Cross-sectional Study

The cross-sectional study required conducting an analysis of the baseline data gathered within the EEICC project’s longitudinal evaluation design, together with additional data on leadership again gathered at baseline.

As the wider project had an action research design, where teams participated in joint inquiry, evaluation and service development activities, each member of participating teams was individually consented into the study. It was felt that without consent of all individual team members, there was a danger that participants: -

a) could potentially be coerced into participating by team managers; b) may not be committed fully to participating in the inquiry, evaluation and service development activities required in the study.

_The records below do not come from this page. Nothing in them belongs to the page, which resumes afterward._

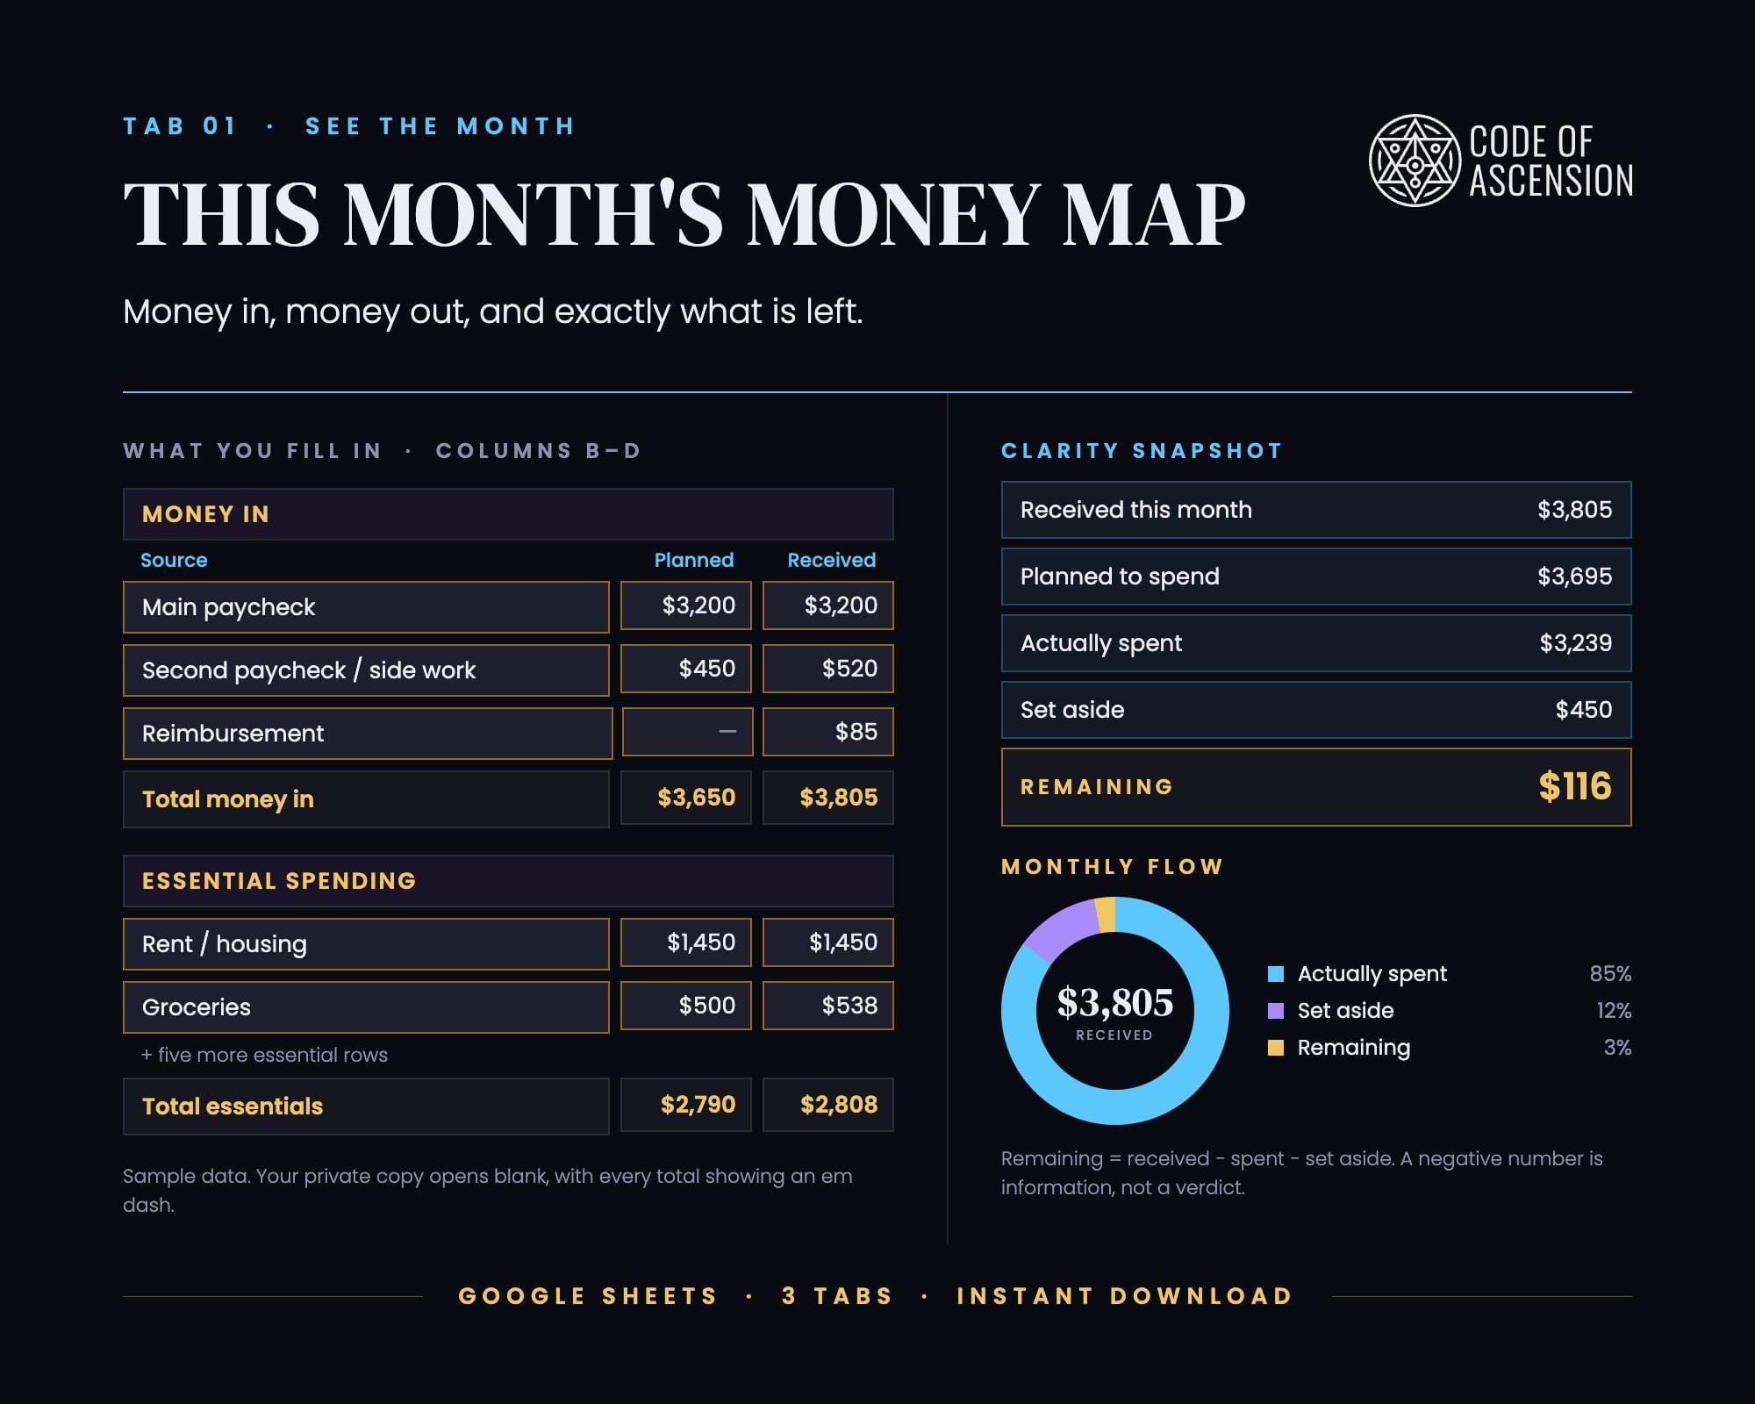
Task: Click the Total money in received $3,805 cell
Action: pos(828,798)
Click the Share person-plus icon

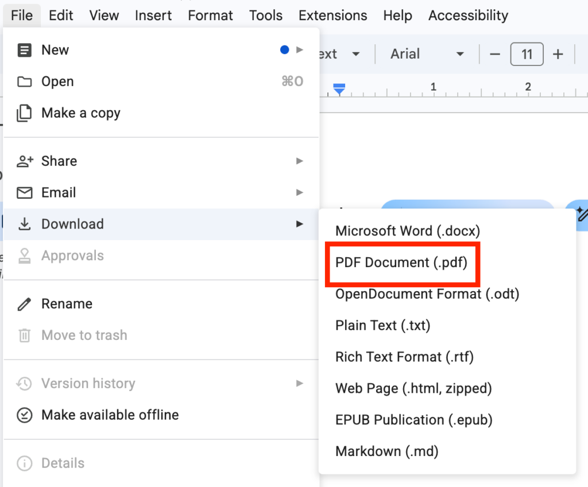coord(25,161)
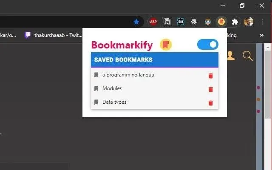The height and width of the screenshot is (170, 272).
Task: Delete the "a programming langua" bookmark
Action: pos(211,76)
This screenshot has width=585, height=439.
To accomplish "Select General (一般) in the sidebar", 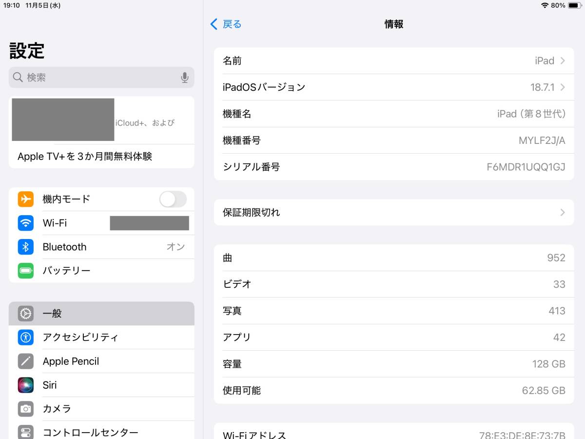I will pos(101,314).
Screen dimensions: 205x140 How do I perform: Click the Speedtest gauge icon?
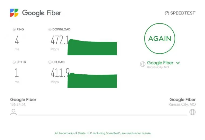167,13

The letter of invitation gave detailed information about the activities required for participation in the longitudinal study. The letter and consent form were also accompanied by an information sheet, which gave a more detailed summary of activities and the time commitment required for participation in each. Invitation letters and information sheets were also distributed at least one week prior to all IMT intervention events reminding participants about the event and what would happen. Each of these informed participants of their right to withdraw from the study at any time and not attend project events.

Staff were also given individual prepaid mail envelopes to return the Workforce Dynamics and Multifactor Leadership questionnaires. This gave them the option of individually deciding not to return the anonymised questionnaire forms.

There was also a small risk that staff who did not want to participate in the study may have been required to complete the client record pack.

Perhaps the main ethical issue arising within this study was the approach in which patients were automatically 'opted in' to the research, and had to actively withdraw their consent if they did not want to participate. However, because there was no direct intervention to the patient and the data was fully anonymised, this approach complied with the PIAG guidelines.

To further ensure that patients’ rights were not infringed in the study, service users were consulted about the proposed methods used in the research project. These service users did not identify any further ethical implications than those outlined above. Table 4.17 summarises the ethical arrangements for the study.

Table 4.17 - Summary of ethical arrangements for data gathering Activity/Data

Gathering Method

Brief Description Ethical Arrangements

Service Proforma

The Service Proforma was developed from a systematic review as part of a larger SDO workforce study (Nancarrow, 2004). It elicits data on variables that can impact on service delivery outcomes including, the setting of care, host organization, and the case mix of patients.

A letter of invitation to participate in the study, information sheet, consent form and prepaid mail envelope was sent to every team member. Staff could opt out of the study, or particular activities at any stage.

Workforce Dynamics Questionnaire (WDQ)

The WDQ is a validated, 58 item, Likert scale questionnaire That is self completed by participating team members. It explores 11 workforce domains. It was developed and validated in a study of older people’s services (Nancarrow et al., 2008).

As above. Staff can elect not to return the questionnaire, or return it incomplete if they do not wish to participate.

Multifactor Leadership Questionnaire (MLQ) form 5x peer rater data

The MLQ short form is a validated,45 item, Likert scale questionnaire which explores nine leadership dimensions and three additional variables measuring the impact of leadership behaviours on staff outcomes (Avolio and Bass, 2004). It was completed by all staff members of participating teams, asking them to assess the level of leadership they receive.

As above. Staff can elect not to return the questionnaire, or return it incomplete if they do not wish to participate.

Therapy Outcome Measures

The TOMS scale is a therapist- rated rehabilitation outcome measure. It contains four dimensions: Impairment (degree of severity of disorder); Activity (degree of limitation); Social participation; and Wellbeing (effect on

emotion/level of distress), with each dimension scored on an 11-point ordinal scale (0 to 5, including half-points). Lower scores indicate higher levels of impairment (Enderby et al., 2006).

Patients not required to be consented in, in accordance with PIAG guidelines.

Patients receive information sheet on discharge and can elect to opt out of the study.

EQ-5D

The EQ-5D, formerly know as the EuroQol, is a generic measure used primarily by economists to calculate quality adjusted life years (QALYs). It uses a single question to assess each of five health domains; mobility, self- care, usual activities, pain/discomfort and

anxiety/depression. The EQ-5D has a complex scoring system, which ranges from 1 which indicates full health, through to - 0.59 (EuroQol-Group, 2009).

Patients not required to be consented in, in accordance with PIAG guidelines.

Patients receive information sheet on discharge and can elect to opt out of the study.

Qualitative Interviews Fifteen semi-structured interviews took place with 15 staff members and team leaders of participating team.

All team members were mailed a letter of invitation to take part in the interviews, an information sheet, consent form and an invitation schedule and prepaid mailing envelope.

Participation was voluntary. Staff returned consent forms and made appointment for their interview.